I would like to thank you all for answering me.
From: leon@orbot.co.il (Leon Koll)
From: Calum Mackay <calum@mrc-bsu.cam.ac.uk>
Sun told me that they had so many phone calls about people who wanted to know
why their disk was only running at 4.0MB/s instead of 5.0MB/s (or similar) that
they removed this useful message from the SCSI sd leaf device driver
initialisation routine....
apparently there is no way to get this information using the standard tools...
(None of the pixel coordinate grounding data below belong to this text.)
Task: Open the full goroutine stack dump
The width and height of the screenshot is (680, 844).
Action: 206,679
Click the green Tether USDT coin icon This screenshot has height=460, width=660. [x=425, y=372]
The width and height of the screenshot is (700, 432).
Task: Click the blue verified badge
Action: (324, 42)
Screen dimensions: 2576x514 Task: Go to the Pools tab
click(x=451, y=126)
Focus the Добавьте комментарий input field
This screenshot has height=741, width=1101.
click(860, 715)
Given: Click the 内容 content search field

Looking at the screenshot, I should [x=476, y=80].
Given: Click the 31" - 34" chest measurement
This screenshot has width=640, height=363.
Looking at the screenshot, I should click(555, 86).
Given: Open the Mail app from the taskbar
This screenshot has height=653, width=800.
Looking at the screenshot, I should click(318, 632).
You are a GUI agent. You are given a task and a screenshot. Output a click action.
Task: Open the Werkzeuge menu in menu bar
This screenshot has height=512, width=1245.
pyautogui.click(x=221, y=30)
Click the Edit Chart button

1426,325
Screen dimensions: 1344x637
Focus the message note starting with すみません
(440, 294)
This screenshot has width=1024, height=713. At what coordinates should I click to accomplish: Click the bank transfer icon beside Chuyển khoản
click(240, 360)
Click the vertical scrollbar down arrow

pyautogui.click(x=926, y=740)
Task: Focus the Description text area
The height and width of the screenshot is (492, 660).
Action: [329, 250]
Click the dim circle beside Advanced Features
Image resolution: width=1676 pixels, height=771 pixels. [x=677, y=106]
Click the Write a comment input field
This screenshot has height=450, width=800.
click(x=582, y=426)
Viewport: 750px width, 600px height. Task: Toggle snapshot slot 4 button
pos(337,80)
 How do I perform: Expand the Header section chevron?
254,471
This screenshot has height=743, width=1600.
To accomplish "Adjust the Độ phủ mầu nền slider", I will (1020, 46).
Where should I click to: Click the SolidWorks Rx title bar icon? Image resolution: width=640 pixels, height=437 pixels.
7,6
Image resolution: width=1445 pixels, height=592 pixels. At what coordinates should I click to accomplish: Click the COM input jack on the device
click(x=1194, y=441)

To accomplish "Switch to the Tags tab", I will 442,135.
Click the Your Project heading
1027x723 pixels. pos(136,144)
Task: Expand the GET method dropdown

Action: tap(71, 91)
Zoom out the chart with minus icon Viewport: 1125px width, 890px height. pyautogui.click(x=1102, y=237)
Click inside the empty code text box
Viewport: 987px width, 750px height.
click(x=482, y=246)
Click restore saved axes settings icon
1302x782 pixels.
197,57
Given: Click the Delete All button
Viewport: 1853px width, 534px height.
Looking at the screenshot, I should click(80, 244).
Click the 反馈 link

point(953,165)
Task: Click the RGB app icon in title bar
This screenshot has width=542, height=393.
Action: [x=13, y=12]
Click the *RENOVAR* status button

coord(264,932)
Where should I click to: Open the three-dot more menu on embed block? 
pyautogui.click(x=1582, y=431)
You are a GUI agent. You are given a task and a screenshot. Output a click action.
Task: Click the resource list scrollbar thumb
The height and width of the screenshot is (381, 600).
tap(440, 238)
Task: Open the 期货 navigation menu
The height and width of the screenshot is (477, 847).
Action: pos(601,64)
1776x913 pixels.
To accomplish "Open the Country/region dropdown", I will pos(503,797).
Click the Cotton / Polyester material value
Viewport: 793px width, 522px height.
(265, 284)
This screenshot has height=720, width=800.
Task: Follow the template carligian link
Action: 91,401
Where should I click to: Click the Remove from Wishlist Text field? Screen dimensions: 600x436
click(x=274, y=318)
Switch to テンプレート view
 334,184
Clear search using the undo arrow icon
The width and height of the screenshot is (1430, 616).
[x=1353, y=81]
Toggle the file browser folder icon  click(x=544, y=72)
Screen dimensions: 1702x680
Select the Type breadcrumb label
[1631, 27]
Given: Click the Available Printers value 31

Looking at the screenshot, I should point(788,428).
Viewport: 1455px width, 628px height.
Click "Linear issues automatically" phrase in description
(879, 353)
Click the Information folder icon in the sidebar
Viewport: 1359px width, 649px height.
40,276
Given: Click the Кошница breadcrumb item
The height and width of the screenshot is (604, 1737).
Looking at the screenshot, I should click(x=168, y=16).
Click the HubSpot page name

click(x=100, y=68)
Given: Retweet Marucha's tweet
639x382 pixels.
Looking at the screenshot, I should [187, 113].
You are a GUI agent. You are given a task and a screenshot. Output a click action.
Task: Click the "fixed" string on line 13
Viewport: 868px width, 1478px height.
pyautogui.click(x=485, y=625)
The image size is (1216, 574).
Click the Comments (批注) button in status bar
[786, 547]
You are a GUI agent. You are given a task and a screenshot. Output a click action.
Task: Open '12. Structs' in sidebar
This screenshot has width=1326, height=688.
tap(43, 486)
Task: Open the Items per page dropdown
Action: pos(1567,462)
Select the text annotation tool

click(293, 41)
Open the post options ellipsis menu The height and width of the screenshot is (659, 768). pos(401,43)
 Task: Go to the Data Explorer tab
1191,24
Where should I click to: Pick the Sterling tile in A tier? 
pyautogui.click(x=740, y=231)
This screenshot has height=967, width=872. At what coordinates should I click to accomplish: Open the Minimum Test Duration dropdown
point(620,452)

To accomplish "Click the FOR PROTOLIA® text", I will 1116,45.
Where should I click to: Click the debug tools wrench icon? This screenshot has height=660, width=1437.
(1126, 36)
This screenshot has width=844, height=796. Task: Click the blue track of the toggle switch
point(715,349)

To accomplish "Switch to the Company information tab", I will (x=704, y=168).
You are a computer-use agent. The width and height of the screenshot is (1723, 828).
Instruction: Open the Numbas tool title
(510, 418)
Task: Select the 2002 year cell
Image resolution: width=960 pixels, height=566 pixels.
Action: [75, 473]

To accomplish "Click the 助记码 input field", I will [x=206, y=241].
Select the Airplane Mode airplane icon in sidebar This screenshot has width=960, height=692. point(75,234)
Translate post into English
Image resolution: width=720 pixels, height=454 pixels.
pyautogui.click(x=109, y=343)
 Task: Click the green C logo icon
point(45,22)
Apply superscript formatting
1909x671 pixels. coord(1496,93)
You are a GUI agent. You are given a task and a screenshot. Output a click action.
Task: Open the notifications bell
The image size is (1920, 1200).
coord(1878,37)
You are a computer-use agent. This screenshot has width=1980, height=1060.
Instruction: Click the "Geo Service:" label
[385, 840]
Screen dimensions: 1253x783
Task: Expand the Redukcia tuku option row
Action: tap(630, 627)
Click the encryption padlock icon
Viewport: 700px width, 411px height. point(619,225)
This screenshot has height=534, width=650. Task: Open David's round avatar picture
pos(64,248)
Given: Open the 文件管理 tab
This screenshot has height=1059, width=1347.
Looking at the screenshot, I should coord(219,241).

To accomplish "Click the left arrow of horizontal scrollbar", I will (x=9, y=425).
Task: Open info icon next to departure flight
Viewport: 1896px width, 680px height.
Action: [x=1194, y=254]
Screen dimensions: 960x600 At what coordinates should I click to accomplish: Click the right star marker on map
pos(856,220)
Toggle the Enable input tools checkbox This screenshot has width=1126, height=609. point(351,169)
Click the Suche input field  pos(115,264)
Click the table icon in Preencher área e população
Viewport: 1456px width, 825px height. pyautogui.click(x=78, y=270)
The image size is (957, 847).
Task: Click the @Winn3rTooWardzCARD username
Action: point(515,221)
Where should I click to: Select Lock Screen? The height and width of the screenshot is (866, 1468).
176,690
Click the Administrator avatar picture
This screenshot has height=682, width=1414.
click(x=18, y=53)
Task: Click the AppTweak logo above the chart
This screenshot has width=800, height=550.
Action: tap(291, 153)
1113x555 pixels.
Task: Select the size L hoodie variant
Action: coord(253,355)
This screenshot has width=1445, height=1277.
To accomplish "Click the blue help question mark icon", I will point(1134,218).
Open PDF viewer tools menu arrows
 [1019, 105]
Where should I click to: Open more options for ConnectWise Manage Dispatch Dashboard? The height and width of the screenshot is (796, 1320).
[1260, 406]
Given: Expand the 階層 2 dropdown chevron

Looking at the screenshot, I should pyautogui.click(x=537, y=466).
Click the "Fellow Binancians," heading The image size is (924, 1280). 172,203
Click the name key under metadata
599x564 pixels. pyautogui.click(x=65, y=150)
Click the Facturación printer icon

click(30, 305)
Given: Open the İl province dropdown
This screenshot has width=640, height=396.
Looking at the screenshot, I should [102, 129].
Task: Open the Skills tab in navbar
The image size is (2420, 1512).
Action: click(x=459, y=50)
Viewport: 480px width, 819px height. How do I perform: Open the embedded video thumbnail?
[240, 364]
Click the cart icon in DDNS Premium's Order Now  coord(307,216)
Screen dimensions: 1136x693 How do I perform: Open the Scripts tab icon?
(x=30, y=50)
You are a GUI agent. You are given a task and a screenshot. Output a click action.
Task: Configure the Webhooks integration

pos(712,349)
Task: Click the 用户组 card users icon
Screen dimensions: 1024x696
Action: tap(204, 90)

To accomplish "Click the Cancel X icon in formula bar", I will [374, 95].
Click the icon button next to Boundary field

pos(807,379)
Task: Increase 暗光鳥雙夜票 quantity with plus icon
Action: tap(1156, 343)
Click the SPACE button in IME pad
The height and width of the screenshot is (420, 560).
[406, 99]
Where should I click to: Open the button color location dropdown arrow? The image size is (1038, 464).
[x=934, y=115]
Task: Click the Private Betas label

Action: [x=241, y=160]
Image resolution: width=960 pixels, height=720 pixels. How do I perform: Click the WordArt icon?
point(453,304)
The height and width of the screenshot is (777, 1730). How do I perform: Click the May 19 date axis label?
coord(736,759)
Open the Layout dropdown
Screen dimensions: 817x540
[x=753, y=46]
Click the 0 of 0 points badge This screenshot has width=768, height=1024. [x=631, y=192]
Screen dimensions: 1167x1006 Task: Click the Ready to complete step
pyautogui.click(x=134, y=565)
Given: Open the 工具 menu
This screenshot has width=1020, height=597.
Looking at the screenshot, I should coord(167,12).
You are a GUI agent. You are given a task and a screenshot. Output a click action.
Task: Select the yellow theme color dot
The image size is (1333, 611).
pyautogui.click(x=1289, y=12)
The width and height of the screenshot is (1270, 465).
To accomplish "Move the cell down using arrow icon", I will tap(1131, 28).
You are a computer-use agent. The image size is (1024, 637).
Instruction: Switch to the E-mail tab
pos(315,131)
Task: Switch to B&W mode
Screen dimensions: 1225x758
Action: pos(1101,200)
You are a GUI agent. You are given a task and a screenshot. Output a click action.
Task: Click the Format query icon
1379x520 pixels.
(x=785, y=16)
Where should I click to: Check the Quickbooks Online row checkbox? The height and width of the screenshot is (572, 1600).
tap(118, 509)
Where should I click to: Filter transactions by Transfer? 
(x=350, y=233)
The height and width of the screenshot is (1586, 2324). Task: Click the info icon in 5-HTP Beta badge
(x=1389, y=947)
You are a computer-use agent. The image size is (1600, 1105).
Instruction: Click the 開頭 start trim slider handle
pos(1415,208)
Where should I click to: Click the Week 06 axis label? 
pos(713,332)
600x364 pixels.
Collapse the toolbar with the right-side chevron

From: Mike Raffety <miker@il.us.swissbank.com>
Known "improvement" in 4.1.3 ... the SCSI driver always tries to
negotiate synchronous now. But, the driver has to switch back to async
occasionally for certain SCSI commands, and users found the extraneous
messages when it switched back to synchronous annoying, so Sun just
dropped the message entirely.
From: eckhard@ts.go.dlr.de (Eckhard Rueggeberg)
I got the following info from Andreas Schulz (ats@first.gmd.de)
You can get this behaviour for 4.1.3, if you set the variable "espdebug"
in "esp.o". But you get also some more info's. But i like it to
see, which speed my disks are negotiating with the host.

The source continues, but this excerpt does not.